Awesome

candle-lora

LoRA (low rank adaptation) implemented in Rust for use with Candle. This technique interchanges the fully-trainable layers of the model with new, LoRA layers. These LoRA layers act as a wrapper over the original layers, but freeze the original layers. Because they contain fewer trainable parameters, LoRA allows for more efficient fine-tuning.

However, using a fine-tuned LoRA model for inference will have a negative impact on performance. This is because the original layer must still be used to calculate the outputs. However, for a LoRA model, an algorithm known as weight merging nullifies the added cost of using the fine-tuned LoRA model by merging the LoRA and original weights. Weights may also be unmerged.

Please see our recent paper X-LoRA. We introduce a MoE inspired method to densely gate LoRA adapters powered by a model self-reflection forward pass. For inference, we have created mistral.rs, which is written in Rust and enables inference of X-LoRA and other models including quantized.

Get started

To install, run the following:

cargo add --git https://github.com/EricLBuehler/candle-lora.git candle-lora candle-lora-macro

To allow candle-lora to swap layers, do the following for each model struct
- Derive AutoLoraConvert from candle-lora-macro
- Add the replace_layer_fields attribute macro.
During instantiation of each model struct, call get_lora_model with the appropriate parameters to convert.

Features

Convert Linear, Conv1d, Conv2d, Embedding layers into LoRA layers
- All conversions are implemented in accordance with HuggingFace's official LoRA implementation
Weight merging is implemented to improve inference performance
Weight unmerging
Easy-to-use APIs
Extensible trait-based layer swapping mechanism

Conversion Ergonomics

candle-lora-macro makes using candle-lora as simple as adding 2 macros to your model structs and calling a method!

It is inspired by the simplicity of the Python peft library's get_peft_model method.

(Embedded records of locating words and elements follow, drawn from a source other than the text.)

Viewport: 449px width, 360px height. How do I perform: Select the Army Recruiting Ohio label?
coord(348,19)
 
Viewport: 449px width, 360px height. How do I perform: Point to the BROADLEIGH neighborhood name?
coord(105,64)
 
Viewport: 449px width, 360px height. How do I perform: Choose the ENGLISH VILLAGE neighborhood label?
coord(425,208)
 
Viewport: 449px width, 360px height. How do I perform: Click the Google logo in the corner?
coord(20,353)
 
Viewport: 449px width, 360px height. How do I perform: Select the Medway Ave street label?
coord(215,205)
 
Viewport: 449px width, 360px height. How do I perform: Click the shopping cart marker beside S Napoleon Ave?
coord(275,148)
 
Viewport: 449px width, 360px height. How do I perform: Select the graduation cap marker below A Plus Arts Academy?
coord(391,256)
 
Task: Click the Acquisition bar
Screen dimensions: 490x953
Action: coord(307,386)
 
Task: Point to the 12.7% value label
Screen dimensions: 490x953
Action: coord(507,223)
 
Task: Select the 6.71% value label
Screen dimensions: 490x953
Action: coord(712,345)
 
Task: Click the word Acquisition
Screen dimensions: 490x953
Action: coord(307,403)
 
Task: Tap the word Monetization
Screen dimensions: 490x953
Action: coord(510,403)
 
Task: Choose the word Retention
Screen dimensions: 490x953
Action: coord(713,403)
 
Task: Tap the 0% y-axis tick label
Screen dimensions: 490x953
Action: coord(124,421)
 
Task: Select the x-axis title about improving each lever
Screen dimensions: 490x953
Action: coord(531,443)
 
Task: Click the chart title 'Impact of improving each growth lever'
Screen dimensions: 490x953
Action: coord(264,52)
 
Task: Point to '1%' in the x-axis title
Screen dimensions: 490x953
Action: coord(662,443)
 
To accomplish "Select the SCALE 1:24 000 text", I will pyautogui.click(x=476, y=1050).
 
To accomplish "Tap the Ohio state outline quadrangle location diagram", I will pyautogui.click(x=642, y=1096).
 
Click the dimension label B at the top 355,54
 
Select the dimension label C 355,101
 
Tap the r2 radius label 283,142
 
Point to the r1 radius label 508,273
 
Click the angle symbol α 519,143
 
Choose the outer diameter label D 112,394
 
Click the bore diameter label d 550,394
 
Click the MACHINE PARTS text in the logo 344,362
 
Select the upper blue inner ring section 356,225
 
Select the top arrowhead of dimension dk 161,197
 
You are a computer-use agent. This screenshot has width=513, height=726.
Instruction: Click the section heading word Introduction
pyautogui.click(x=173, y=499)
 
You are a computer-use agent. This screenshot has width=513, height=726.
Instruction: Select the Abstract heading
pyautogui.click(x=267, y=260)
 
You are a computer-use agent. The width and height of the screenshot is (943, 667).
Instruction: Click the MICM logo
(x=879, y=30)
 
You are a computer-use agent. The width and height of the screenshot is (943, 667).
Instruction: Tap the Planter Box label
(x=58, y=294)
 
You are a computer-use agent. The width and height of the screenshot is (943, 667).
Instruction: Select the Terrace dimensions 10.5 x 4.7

Together, these macros mean that candle-lora can be added to any candle model with minimal code changes!

LoRA transformers

See transformers from Candle which have LoRA integrated here. Currently, the following transformers have been converted:

llama
mistral
falcon
bert
stable_lm
t5
dinov2
resnet
mpt
blip
starcoder

To use a LoRA transformer, simply replace the model from candle-transformers with its counterpart in candle-lora-transformers!

Saving and loading

candle_lora supports retrieving weights for LoRA adapters via the get_tensors method, defined automatically in #[auto_layer_convert]. This function is meant to be used with candle_core::safetensors::save(). To load, simply load the VarBuilder and pass that to get_lora_model.

candle_lora's weight naming is not compatible with peft yet.

Resources

candle-lora's LoRA conversion implementations are based on HuggingFace's peft library. See the original paper here, as well as Microsoft's implementation.